Auch wenn die unbeschreibliche und interessante Kultur Indiens mit bunten Tempelfesten und Verbrennungszeremonien eine für uns unbekannte Welt eröffnen und die Erlebnisse für uns sicher einmalig sind, sollte trotzdem bedacht werden, dass es sich um religiöse Zeremonien handelt oder die Familie Abschied von einem geliebten Menschen nimmt. Beobachten Sie lieber das Geschehen aus der Ferne und würdigen Sie die Ereignisse, indem Sie auf Fotografien verzichten oder diese zumindest stark minimieren und das Blitzlicht abstellen.

In Sehenswürdigkeiten ist das Fotografieren nicht immer erlaubt, teilweise muss für eine Genehmigung eine Kameragebühr gezahlt werden.

Während des Strandurlaubs

Generell wird es in Indien als unangebracht angesehen, wenn zu viel nackte Haut gezeigt wird. Auch wenn der Anblick von Weißen in Badesachen sicher weit verbreitet und nichts Ungewöhnliches mehr für die einheimische Bevölkerung ist, sollte trotzdem auf Oben-ohne-Baden verzichtet werden.
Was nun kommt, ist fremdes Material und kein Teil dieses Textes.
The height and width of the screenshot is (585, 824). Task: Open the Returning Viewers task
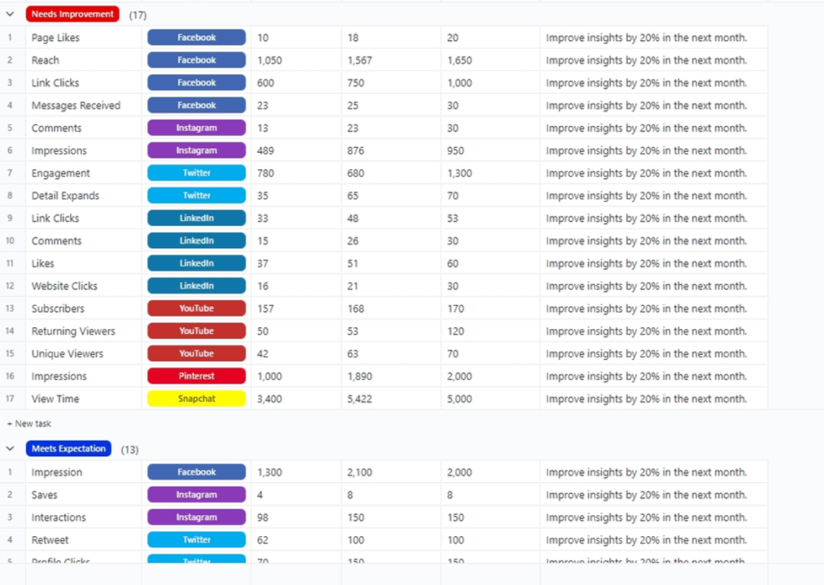[73, 331]
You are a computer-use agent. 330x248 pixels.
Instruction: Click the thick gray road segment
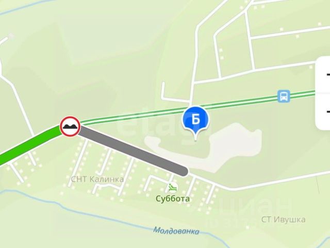133,150
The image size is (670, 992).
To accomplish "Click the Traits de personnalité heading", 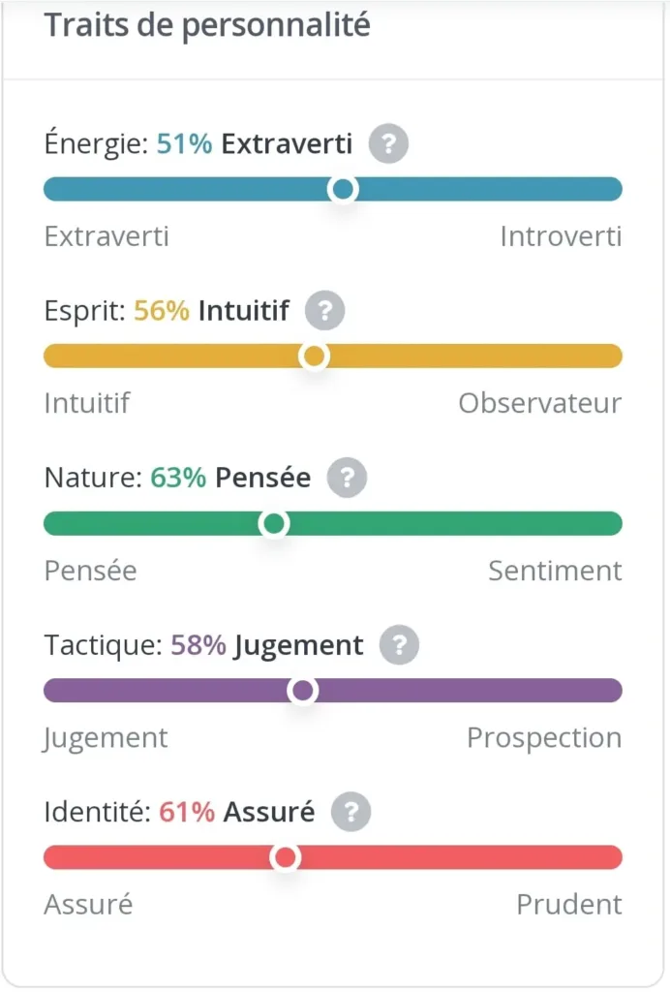I will [207, 26].
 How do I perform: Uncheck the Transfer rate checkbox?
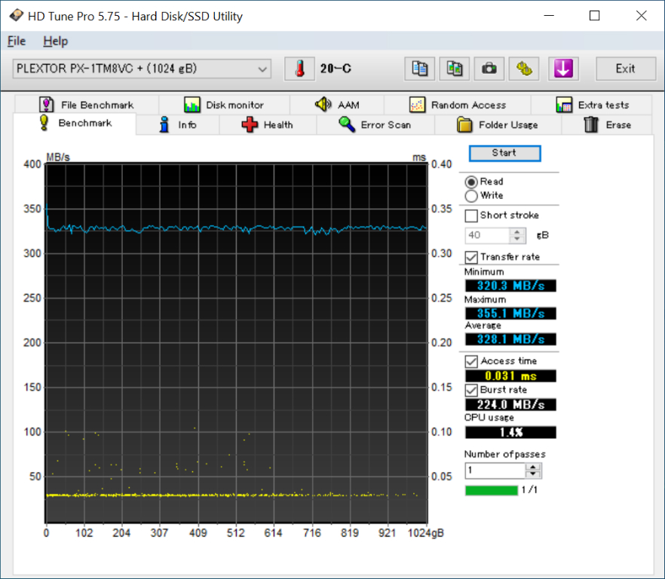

Schließlich gehen indische Frauen noch heute voll bekleidet baden und dementsprechend ist vorstellbar, welchen Kulturschock die Inder, vor allem an manchen Stränden Goas, erleiden. Das Nacktbaden ist verboten.

weitere Unsittlichkeiten

Während es in Indien ganz normal ist, wenn zwei gleichgeschlechtliche Menschen Händchen haltend durch die Straßen laufen und somit ihre Freundschaft bekunden, ist es andererseits verpönt, wenn sich ein Liebespaar Hand in Hand zeigt. Das Land ist in dieser Hinsicht eher prüde und es empfiehlt sich, auf Küsse in der Öffentlichkeit gänzlich zu verzichten.